Dataset: Begin

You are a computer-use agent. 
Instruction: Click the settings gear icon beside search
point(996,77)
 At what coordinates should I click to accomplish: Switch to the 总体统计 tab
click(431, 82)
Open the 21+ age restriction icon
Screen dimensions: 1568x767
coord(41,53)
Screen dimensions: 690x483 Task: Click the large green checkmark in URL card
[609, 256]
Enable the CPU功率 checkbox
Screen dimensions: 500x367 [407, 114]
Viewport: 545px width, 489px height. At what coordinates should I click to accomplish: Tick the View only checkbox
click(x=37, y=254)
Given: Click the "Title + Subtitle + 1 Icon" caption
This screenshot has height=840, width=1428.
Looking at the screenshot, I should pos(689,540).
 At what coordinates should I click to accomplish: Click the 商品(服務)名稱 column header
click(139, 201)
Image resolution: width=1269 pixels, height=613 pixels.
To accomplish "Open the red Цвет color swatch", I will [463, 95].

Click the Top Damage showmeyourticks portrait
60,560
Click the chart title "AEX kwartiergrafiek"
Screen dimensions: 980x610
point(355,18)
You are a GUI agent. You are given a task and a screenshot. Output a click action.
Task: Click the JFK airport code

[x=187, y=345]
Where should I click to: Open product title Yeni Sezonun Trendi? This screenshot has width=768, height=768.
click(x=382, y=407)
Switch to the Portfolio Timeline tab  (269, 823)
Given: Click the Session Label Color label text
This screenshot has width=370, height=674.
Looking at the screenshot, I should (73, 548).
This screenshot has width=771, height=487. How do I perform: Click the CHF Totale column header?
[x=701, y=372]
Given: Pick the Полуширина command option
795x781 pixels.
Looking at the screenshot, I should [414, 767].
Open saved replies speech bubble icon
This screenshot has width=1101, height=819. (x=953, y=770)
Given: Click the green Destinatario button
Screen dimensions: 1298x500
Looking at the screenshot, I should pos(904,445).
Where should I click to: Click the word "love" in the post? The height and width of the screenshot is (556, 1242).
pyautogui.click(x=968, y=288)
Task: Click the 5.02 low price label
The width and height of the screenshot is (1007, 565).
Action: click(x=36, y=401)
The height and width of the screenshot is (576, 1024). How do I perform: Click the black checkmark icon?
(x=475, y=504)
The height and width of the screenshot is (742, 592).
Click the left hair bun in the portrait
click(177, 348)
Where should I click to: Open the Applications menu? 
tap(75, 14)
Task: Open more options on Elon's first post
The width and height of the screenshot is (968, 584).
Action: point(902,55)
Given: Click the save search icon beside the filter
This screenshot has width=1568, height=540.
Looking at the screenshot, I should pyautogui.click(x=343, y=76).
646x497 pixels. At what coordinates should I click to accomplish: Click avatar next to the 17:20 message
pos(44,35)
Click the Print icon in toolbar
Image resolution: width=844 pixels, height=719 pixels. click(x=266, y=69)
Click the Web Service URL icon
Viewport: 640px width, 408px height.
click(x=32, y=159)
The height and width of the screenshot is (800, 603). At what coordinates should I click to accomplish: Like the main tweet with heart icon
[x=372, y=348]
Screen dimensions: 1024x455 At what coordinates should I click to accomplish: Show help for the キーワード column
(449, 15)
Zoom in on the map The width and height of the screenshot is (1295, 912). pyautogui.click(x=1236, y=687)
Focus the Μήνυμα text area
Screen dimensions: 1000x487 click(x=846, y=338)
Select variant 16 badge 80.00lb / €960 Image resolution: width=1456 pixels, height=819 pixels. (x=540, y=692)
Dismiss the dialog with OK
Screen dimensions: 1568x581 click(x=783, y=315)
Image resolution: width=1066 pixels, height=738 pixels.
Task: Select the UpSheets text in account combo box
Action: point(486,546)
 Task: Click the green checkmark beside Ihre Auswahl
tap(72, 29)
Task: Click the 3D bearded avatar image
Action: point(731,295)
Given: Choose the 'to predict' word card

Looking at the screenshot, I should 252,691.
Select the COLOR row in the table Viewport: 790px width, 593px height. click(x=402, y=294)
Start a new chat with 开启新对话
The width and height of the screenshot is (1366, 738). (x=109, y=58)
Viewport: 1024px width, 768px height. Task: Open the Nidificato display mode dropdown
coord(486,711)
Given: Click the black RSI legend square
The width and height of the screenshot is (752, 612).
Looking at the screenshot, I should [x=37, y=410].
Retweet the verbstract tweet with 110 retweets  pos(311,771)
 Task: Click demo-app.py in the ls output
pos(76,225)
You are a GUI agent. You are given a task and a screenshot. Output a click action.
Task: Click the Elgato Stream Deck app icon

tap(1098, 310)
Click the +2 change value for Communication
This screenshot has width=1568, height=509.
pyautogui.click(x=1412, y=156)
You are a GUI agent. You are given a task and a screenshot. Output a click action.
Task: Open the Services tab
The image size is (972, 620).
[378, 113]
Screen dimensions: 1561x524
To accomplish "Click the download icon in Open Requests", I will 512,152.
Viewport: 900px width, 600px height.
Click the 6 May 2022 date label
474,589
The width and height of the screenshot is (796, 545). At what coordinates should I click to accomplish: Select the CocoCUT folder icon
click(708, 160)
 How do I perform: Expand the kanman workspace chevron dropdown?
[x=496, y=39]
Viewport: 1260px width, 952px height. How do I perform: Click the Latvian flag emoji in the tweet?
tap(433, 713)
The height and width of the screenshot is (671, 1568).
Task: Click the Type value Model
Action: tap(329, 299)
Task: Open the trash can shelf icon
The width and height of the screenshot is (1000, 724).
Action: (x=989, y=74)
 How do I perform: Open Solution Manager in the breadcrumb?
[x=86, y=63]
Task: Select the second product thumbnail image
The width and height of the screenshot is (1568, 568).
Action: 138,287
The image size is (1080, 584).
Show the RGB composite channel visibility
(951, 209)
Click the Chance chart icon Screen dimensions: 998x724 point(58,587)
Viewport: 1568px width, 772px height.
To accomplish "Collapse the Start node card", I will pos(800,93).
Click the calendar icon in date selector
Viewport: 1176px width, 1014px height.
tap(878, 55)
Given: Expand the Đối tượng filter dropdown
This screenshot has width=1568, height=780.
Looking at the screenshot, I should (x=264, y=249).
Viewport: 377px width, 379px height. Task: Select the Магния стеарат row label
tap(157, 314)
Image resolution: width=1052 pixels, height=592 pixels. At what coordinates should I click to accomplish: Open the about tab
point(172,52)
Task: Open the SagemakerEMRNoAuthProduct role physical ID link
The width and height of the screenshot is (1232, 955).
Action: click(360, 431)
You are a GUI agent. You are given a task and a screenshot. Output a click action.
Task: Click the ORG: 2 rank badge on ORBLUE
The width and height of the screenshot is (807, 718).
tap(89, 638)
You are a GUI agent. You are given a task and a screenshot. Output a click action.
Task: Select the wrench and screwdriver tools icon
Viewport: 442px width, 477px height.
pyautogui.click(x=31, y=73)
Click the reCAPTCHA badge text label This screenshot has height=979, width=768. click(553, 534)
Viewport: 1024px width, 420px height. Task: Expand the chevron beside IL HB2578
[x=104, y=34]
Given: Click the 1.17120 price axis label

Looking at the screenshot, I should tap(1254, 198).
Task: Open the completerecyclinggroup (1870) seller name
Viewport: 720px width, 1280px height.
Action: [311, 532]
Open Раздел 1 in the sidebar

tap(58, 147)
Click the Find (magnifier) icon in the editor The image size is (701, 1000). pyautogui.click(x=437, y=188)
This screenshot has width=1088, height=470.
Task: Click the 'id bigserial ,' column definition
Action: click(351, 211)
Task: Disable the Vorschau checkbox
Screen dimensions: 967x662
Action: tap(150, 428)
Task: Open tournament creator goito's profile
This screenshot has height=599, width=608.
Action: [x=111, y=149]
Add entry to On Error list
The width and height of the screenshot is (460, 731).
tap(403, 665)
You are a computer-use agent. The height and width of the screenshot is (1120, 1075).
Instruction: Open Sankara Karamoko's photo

Dataset: End

Across the material, how many lines contain the word "will"? Only the number is wanted.

Output for this exercise:
3